> Material supplied:
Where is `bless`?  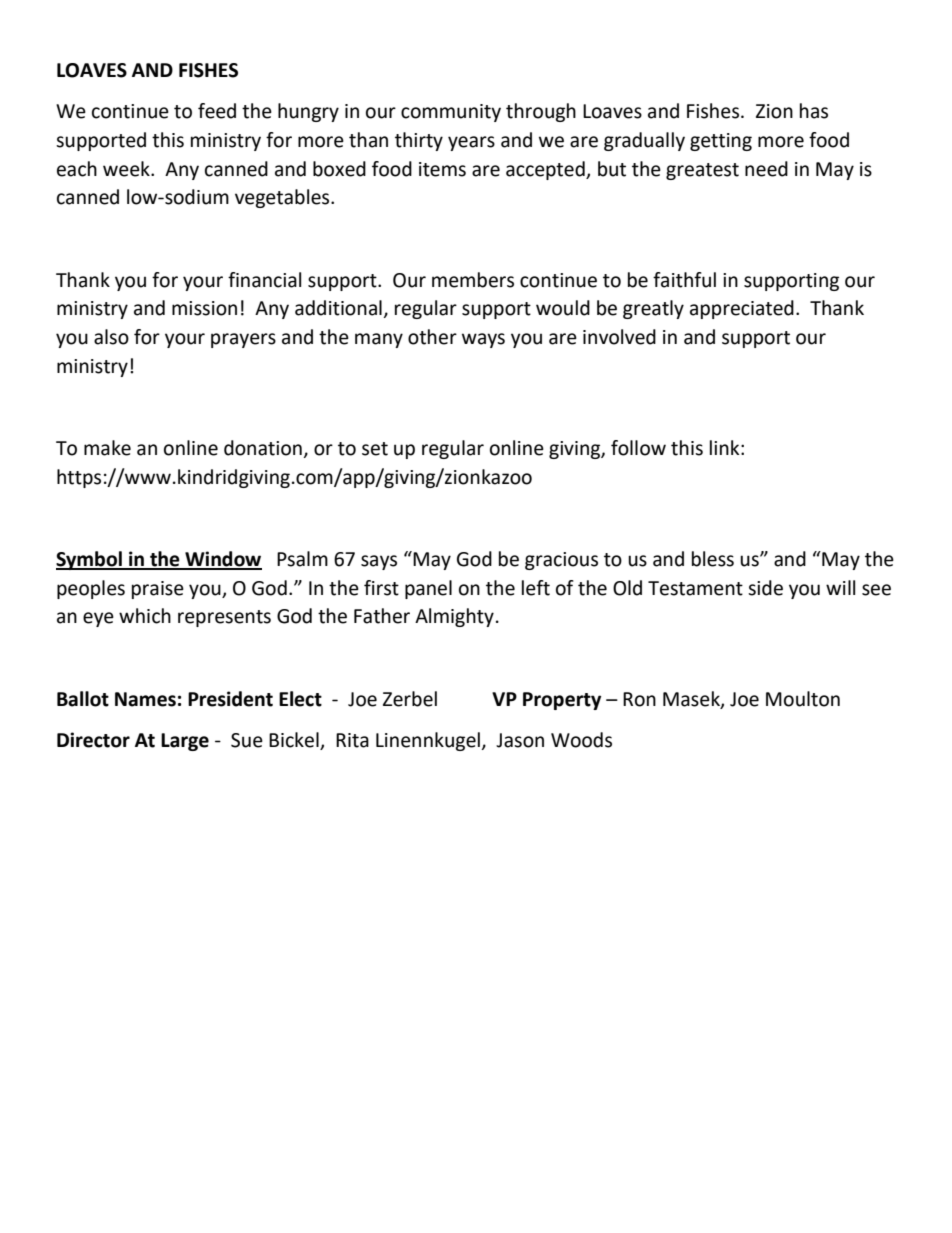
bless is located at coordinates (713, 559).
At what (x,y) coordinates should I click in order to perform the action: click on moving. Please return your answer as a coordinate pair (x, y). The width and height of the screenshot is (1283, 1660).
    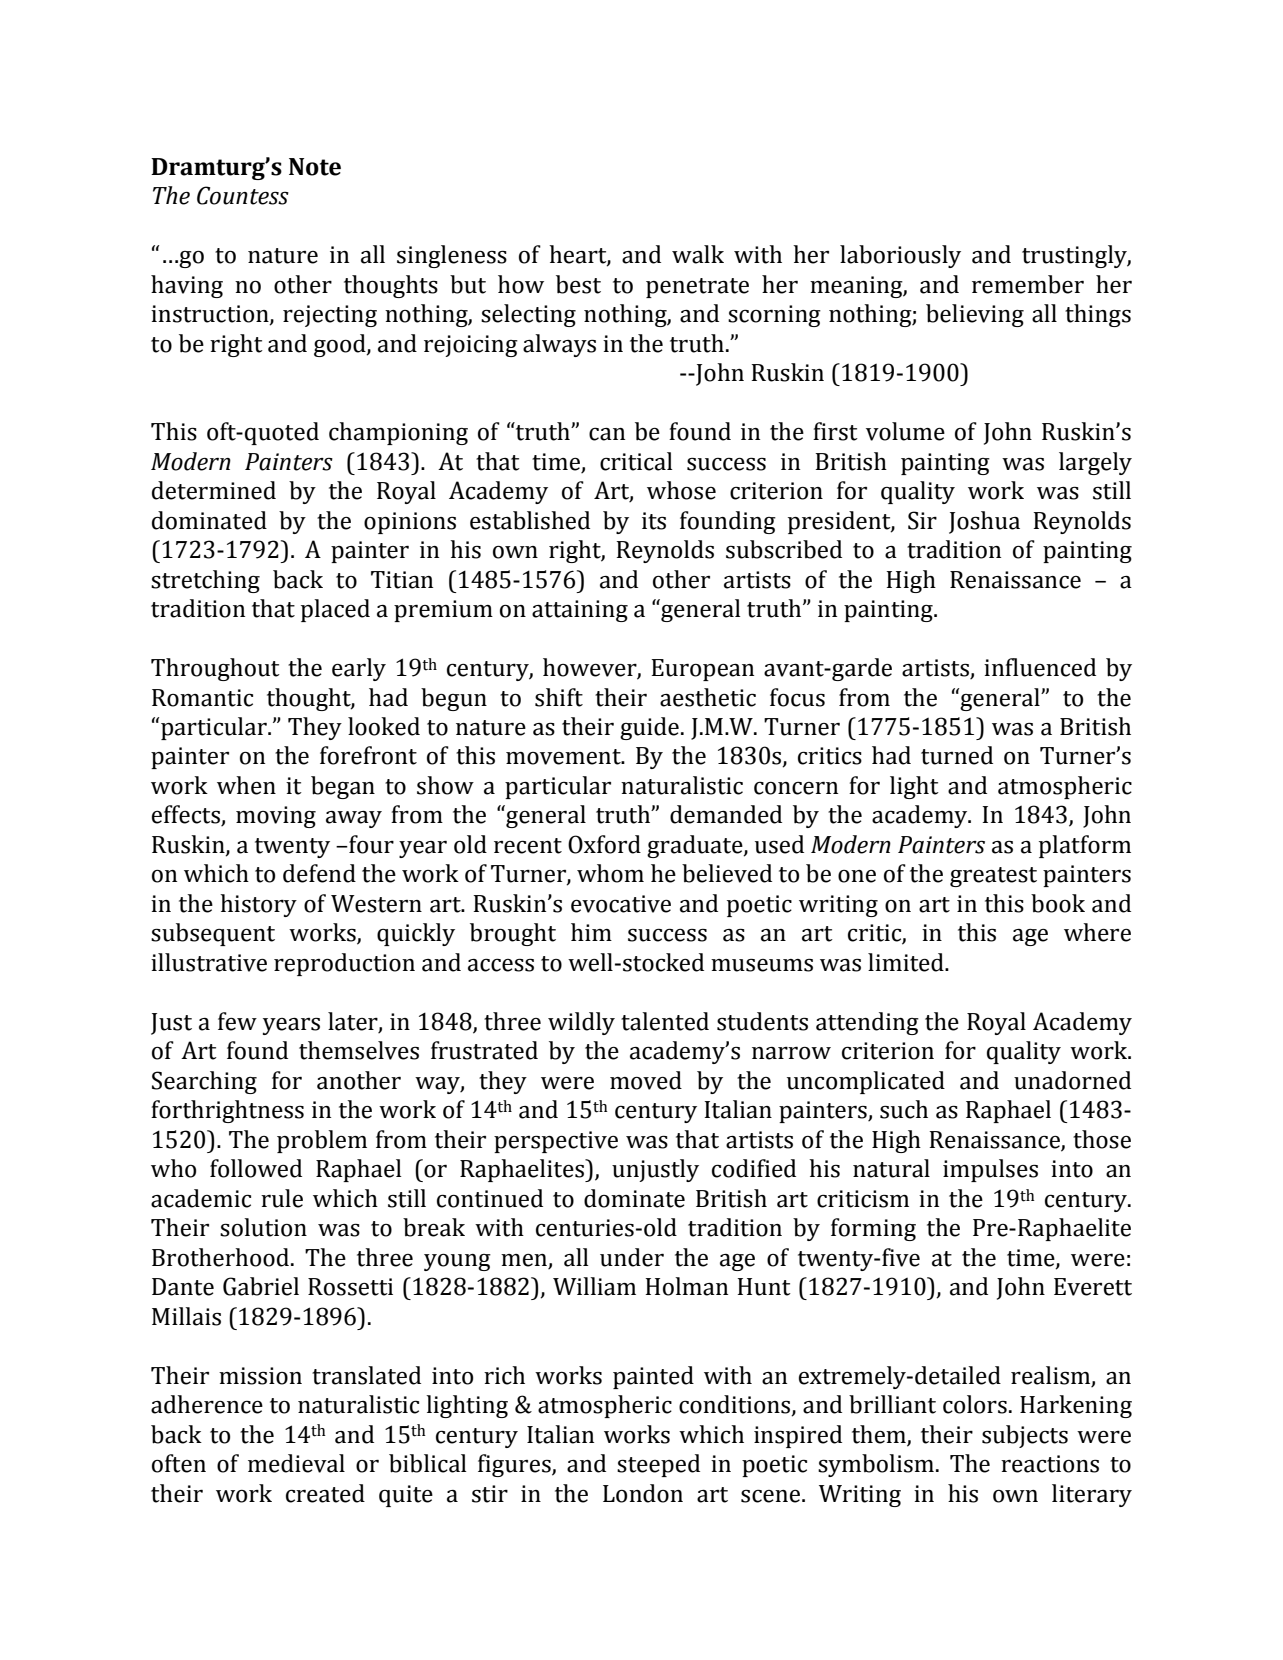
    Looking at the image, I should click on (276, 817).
---
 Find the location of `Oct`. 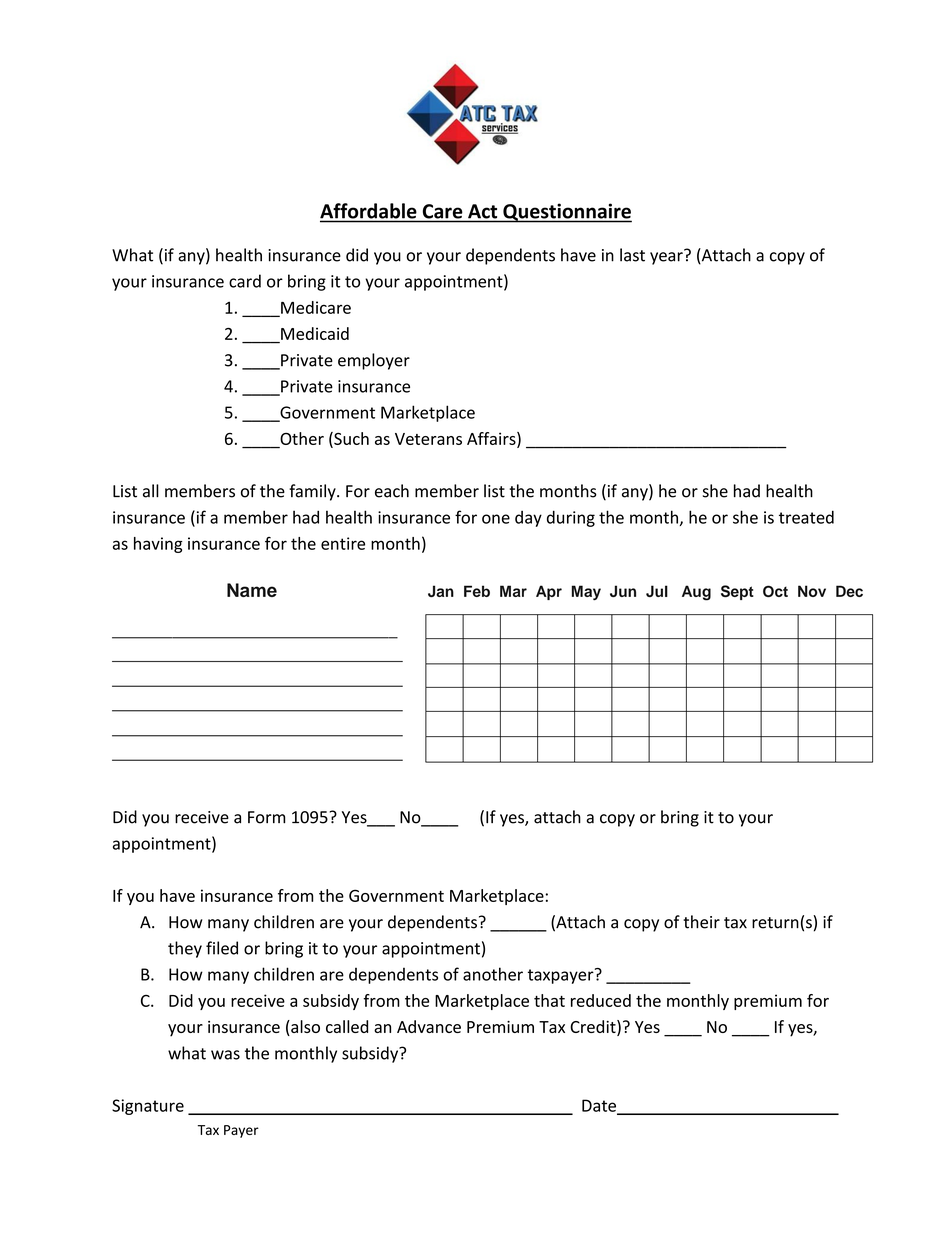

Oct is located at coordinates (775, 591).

> Requirements: Can you print the material word for word, starting at the line that contains "At what (x,y)" and ending at the line that contains "Looking at the", with both of those lines included and the pictures left out?

> Reply to the exercise:
At what (x,y) coordinates should I click in order to perform the action: click on moving. Please return your answer as a coordinate pair (x, y). The width and height of the screenshot is (1283, 1660).
    Looking at the image, I should click on (276, 817).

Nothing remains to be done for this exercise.